I built this with Next.js on Vercel, and used jszip to do the data archive ZIP extraction entirely on the client. This was one of my core tenets of this project: don't let personal data touch a server. As I had noted in this HN comment:

we do not pass user data to the backend endpoints, which you can verify by viewing the network calls. When you upload the ZIP or CSV the extraction/parsing happens entirely client-side, and then we use auto-generated IDs to map connection data from the JSearch API response to the client-side stored connection data.

Searching for "In My Network" jobs on LinkedIn

As I had noted above, turns out we were somewhat mistaken on the lack of an "In My Network" feature in LinkedIn Jobs search.

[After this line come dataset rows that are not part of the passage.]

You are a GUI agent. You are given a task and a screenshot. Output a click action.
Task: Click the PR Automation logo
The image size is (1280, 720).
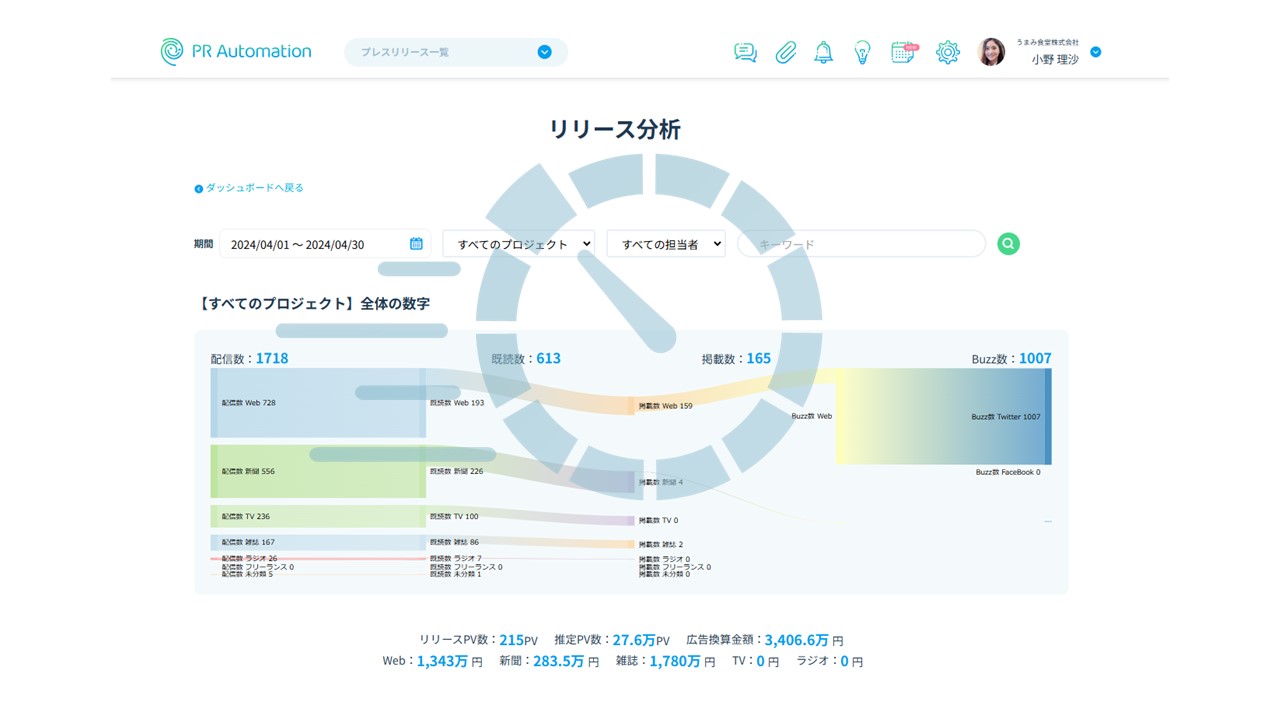(x=236, y=52)
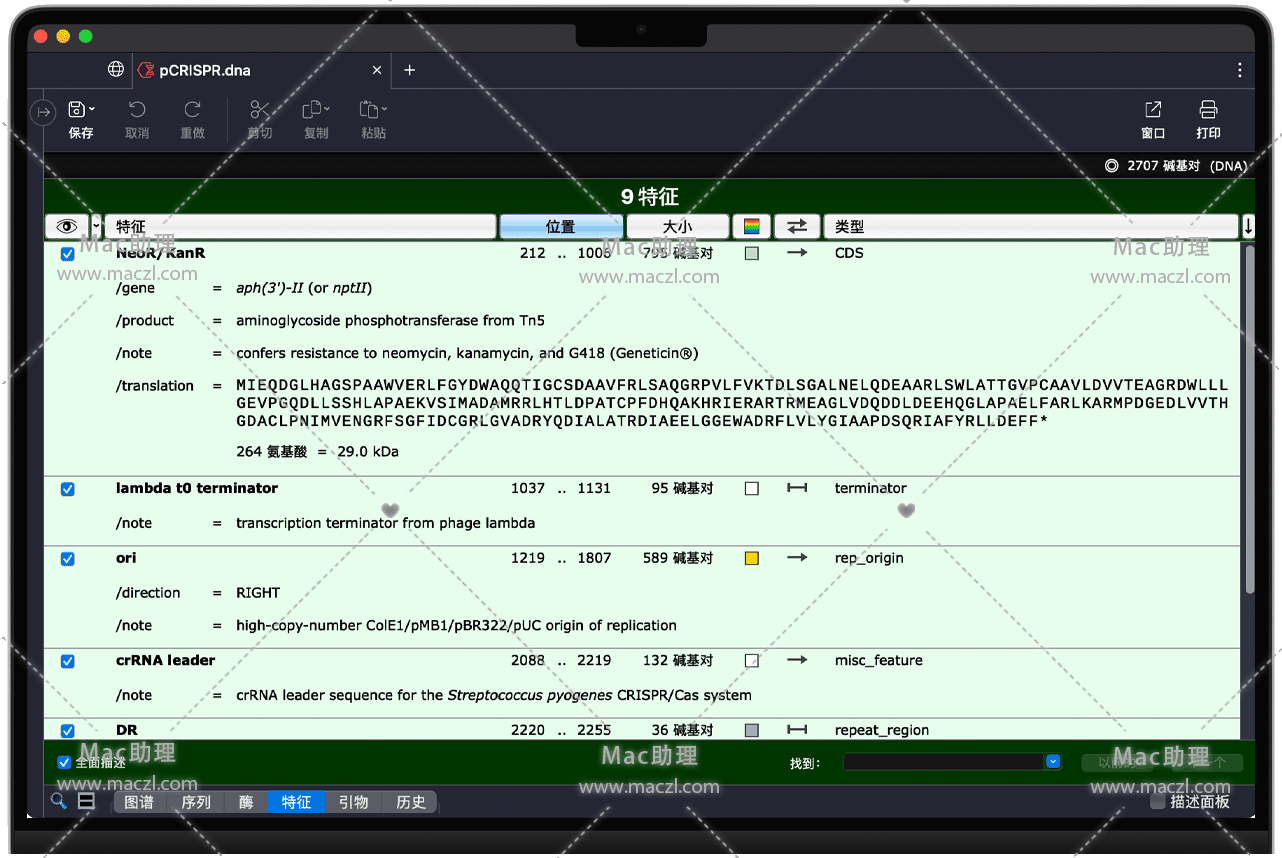
Task: Click the yellow color swatch for ori
Action: click(x=752, y=558)
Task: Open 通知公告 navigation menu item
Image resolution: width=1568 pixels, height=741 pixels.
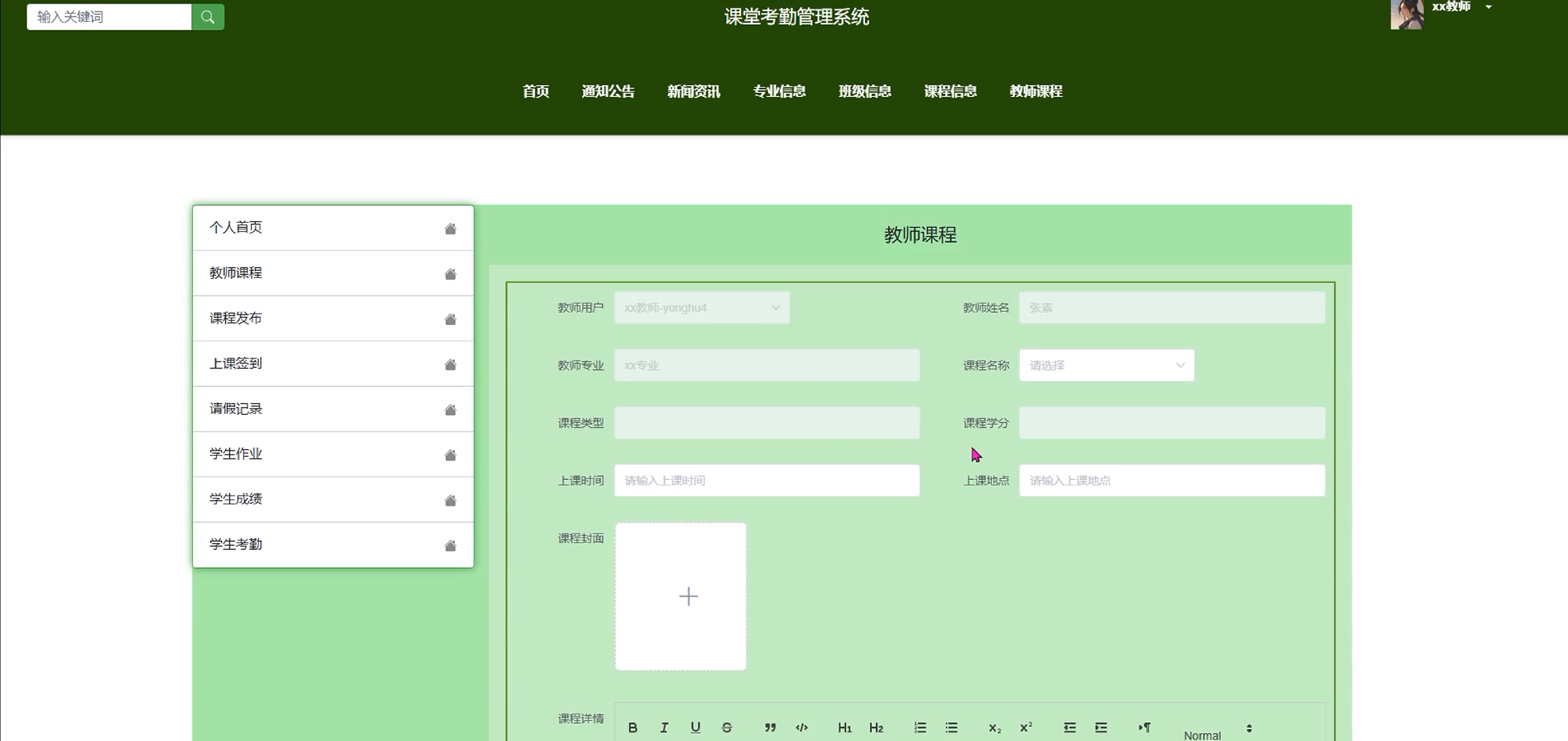Action: pos(607,91)
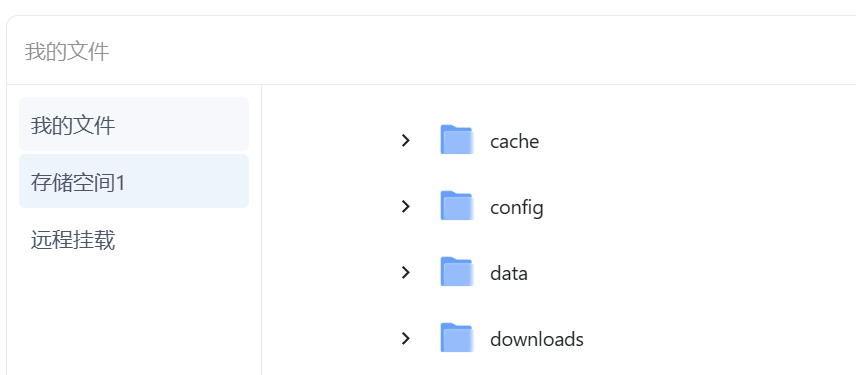Select the cache folder name

(514, 141)
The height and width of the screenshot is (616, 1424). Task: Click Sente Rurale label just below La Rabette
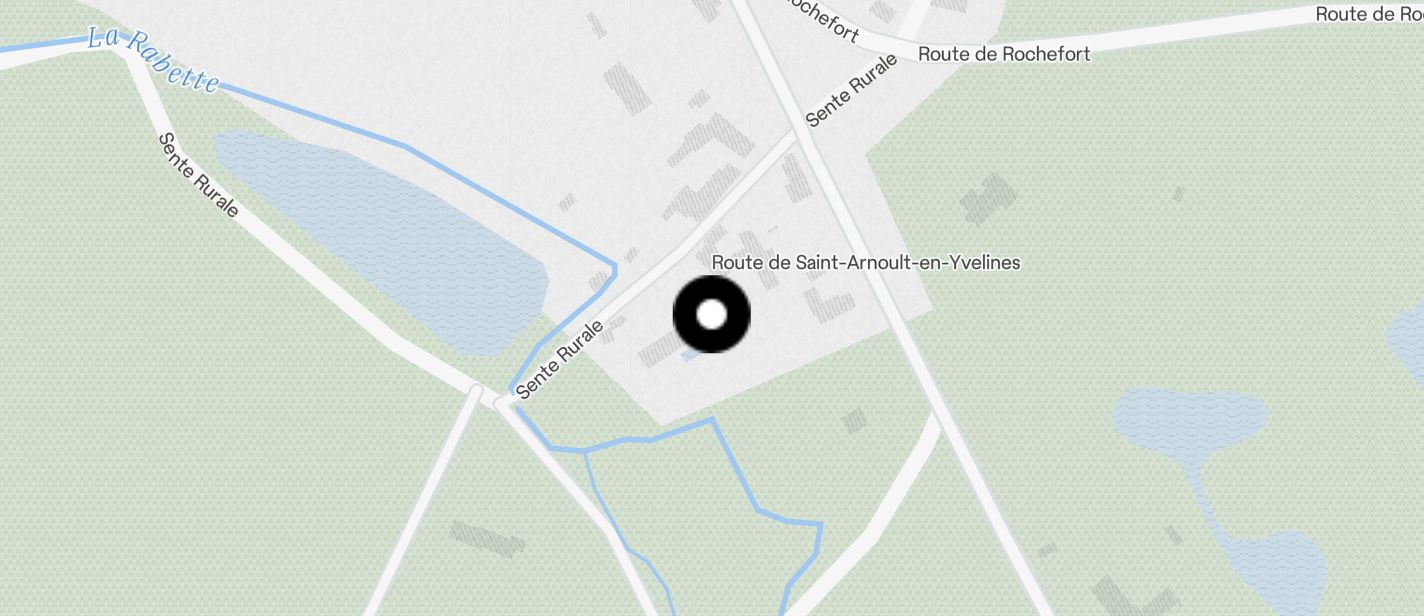(x=199, y=175)
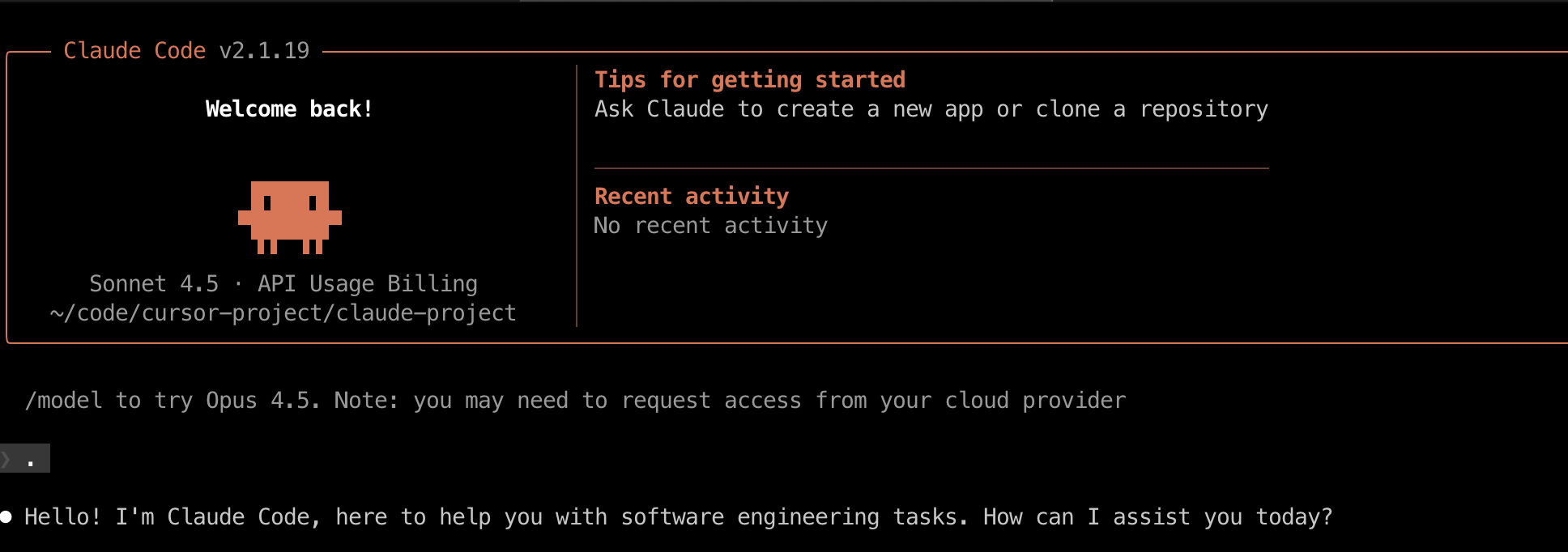Click the No recent activity text

coord(710,226)
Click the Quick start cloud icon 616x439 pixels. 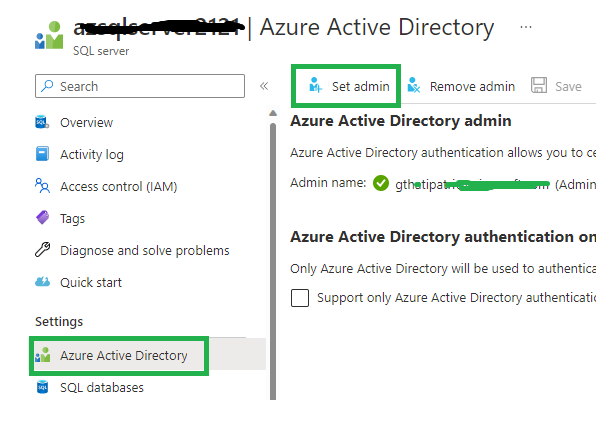point(42,282)
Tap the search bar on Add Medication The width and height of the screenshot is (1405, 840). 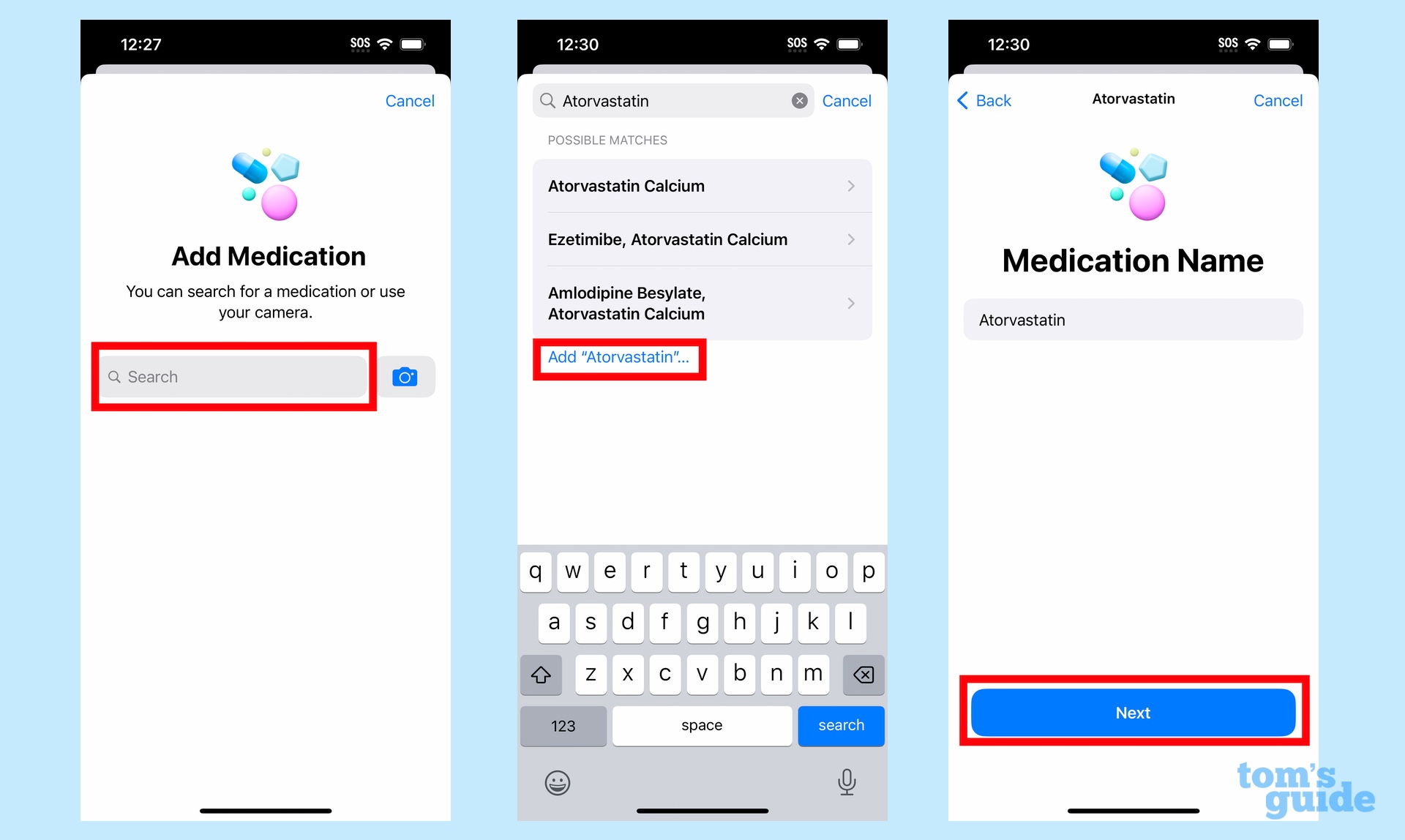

They're rolling out a new AI-powered Jobs Search platform, so the previous filter for "In My Network" is built into the query itself instead of being a toggle you could flip, like the old search.

So the functionality is still there but it's less discoverable, which is what motivated this little experiment in the first place. I think there's an interesting sidebar here about how AI/LLM integrations in products are hiding advanced features that many folks rely on and expect from tools, but that's another post!

24 hours on the front page of Hacker News

I threw it on Hacker News as a Show HN post and rushed out the door to take my kid to dance class. A couple hours later I noticed 50+ realtime users on my Fathom dashboard, and knew it had popped to the homepage - where it sat for about 24 hours!

This was a fun project to build and was neat to see some traction, though the popularity is likely driven by the state of the job market, which is more than a little bittersweet.